Emily Ratajkowski Recreates Famous 'Birth of Venus' Painting

Emily Ratajkowski posted a nude photo on Instagram Saturday that probably struck a chord with art history majors.

Birth of Venus 🐚 by @laurabrown99 and @monakuhnstudio

A post shared by Emily Ratajkowski (@emrata) on

The model, who rose to fame after appearing in the music video for "Blurred Lines" by Robin Thicke, is no stranger to nudity. She often poses semi-nude for various modeling projects, and is highly sought-after for her style and confidence.

Yet her latest Instagram post catapults her to a new level, as it mirrors one of the most famous nude paintings of all time — Sandro Boticelli's "The Birth of Venus."

Chances are you've seen "The Birth of Venus" somewhere before. It depicts the Roman goddess of love and beauty emerging from a seashell, modestly covering herself with her hands and hair, just like Ratajkowski. While Venus stands on the shore in Boticelli's painting, Ratajkowski stands right in the midst of a sprawling, mountainous landscape, surrounded by greenery.

Ratajkowski's caption simply reads "Birth of Venus," suggesting that's the title of the shot. She also listed photographer Mona Kuhn, and editor Laura Brown, who presumably worked on the shoot with her.

It makes sense that Ratajkowski would reference Boticelli's Venus in the model's work. In the painting, Venus stands alone, as figures rush in from either side to cover or control her. Ratajkowski's trajectory has been similar, as she's maintained a rare sort of autonomy for a model, garnering respect for the thoughtful way she approaches projects.

It's also no mistake that the photo named after the love goddess was posted to Ratajkowski's Instagram, like it were any other selfie. Ratajkowski loves to interact directly with fans through social media, and sees the new trend of taking selfies as an empowering development for women and models.

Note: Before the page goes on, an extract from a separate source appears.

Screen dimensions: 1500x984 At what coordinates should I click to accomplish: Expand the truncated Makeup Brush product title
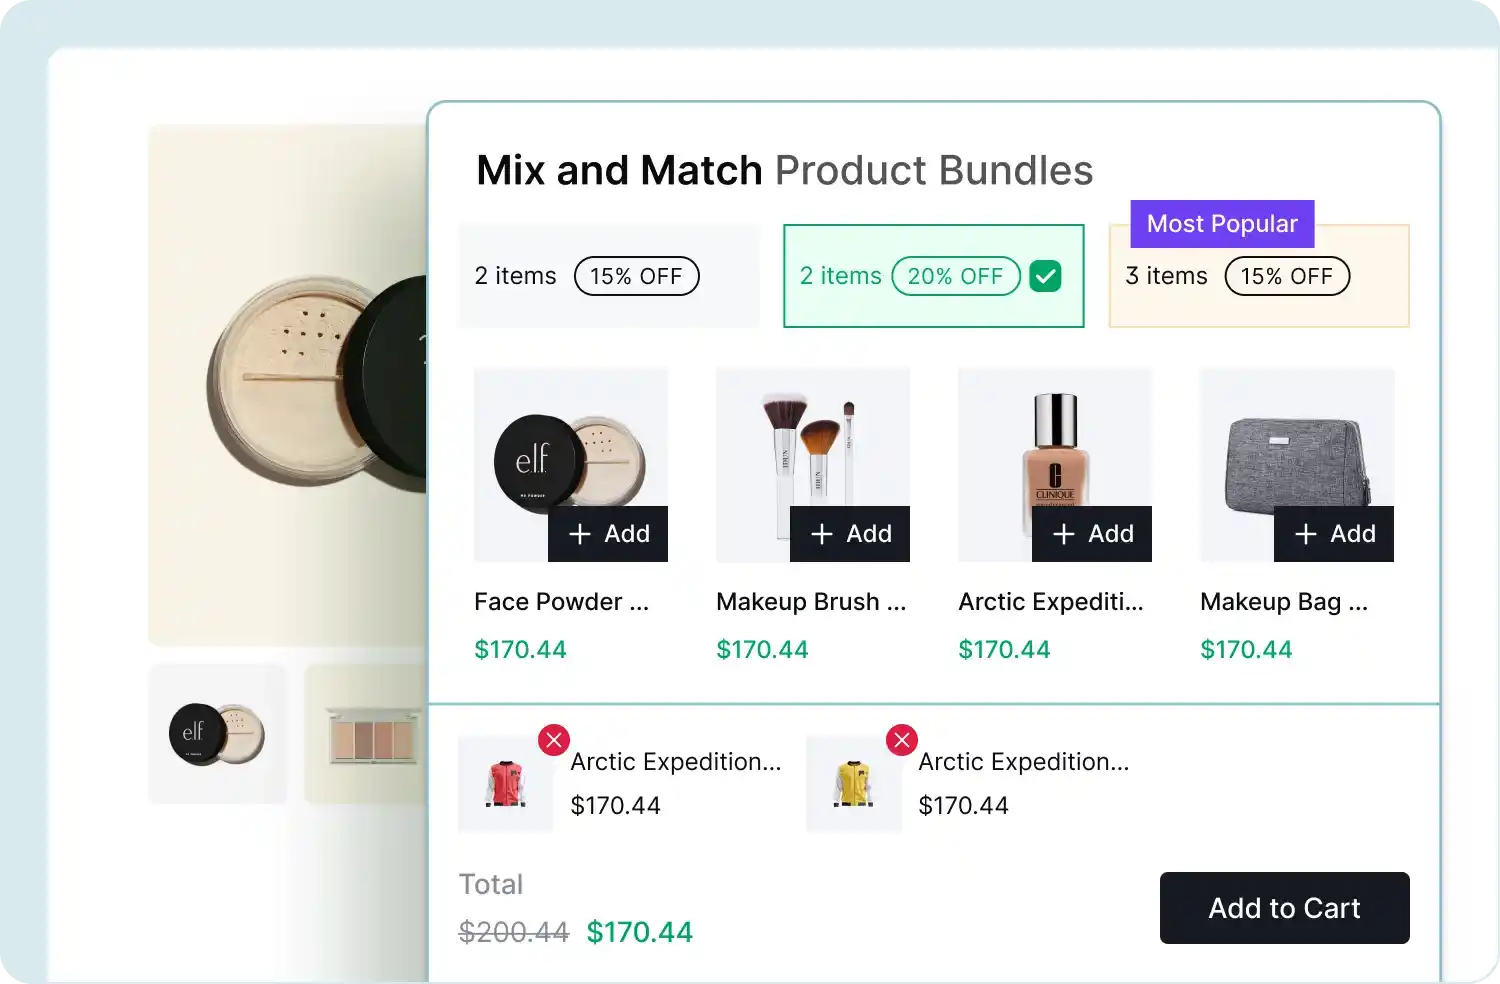click(x=812, y=601)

“A selfie is a sort of interesting way to reclaim the gaze, right?” she said in a 2016 interview with Harper’s Bazaar. “You're looking at yourself and taking a photo while looking at everyone.”

“When I post a selfie and someone comments: ‘Oh, sure, go ahead and reclaim your sexuality, I got my rocks off,’ that's not my problem,” she added. “Social media is something women didn't have 10 years ago, and that's a big aspect in feminism today. I don't have to be filtered by anyone. I choose.”